### Data for this exercise
============
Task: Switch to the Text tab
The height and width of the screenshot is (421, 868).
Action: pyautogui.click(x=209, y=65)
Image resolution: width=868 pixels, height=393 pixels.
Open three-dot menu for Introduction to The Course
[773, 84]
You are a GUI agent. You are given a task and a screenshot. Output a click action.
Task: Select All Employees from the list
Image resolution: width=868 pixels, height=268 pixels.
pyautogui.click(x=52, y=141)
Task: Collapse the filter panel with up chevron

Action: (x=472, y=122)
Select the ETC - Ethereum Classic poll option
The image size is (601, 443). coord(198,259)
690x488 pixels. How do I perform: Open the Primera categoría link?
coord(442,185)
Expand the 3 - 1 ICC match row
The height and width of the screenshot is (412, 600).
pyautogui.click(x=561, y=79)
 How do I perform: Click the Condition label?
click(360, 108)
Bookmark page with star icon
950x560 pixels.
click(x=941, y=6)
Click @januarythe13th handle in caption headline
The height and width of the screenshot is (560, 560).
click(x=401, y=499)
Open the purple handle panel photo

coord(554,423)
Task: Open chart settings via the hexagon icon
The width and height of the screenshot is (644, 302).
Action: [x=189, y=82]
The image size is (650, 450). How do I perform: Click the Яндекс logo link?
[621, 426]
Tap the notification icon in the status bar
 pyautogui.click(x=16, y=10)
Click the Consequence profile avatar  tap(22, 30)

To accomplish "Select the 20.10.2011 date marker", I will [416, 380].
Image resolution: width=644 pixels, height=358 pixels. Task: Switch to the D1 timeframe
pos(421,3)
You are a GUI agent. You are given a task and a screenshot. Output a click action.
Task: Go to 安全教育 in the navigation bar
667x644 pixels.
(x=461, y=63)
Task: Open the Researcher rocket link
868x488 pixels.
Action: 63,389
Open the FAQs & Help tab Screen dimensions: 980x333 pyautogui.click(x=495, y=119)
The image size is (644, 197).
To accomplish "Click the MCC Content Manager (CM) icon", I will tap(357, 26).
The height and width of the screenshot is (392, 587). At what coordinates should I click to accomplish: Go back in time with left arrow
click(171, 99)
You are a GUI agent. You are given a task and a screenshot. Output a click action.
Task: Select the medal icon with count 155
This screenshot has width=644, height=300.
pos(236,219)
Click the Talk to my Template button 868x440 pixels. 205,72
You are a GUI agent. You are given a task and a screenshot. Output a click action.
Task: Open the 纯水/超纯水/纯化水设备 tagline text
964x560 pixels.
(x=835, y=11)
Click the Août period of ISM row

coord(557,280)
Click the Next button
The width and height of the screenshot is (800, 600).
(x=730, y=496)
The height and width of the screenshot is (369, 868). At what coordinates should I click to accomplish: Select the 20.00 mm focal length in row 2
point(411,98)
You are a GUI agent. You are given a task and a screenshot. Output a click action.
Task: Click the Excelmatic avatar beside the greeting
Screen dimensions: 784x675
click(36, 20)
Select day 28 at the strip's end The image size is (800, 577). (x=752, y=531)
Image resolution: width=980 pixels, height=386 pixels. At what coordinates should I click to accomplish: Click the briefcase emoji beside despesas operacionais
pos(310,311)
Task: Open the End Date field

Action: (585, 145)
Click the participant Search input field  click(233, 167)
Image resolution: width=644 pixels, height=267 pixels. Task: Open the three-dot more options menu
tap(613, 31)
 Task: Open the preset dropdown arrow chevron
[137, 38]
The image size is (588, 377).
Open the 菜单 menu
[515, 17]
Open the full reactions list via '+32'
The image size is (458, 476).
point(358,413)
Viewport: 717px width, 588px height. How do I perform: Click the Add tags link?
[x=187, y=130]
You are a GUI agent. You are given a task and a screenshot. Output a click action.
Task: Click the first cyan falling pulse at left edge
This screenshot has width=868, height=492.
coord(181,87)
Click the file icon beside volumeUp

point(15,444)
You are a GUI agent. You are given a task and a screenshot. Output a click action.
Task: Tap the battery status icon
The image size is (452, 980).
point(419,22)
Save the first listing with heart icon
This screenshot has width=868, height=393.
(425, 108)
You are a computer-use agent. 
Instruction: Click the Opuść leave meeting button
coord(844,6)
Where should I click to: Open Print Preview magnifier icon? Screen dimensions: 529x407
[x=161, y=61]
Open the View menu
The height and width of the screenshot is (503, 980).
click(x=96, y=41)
============
### Exercise description
Please copy out each line of the material that contains the string "will".

### Expected answer
To accomplish "Select the 20.10.2011 date marker", I will [416, 380].
To accomplish "Click the MCC Content Manager (CM) icon", I will tap(357, 26).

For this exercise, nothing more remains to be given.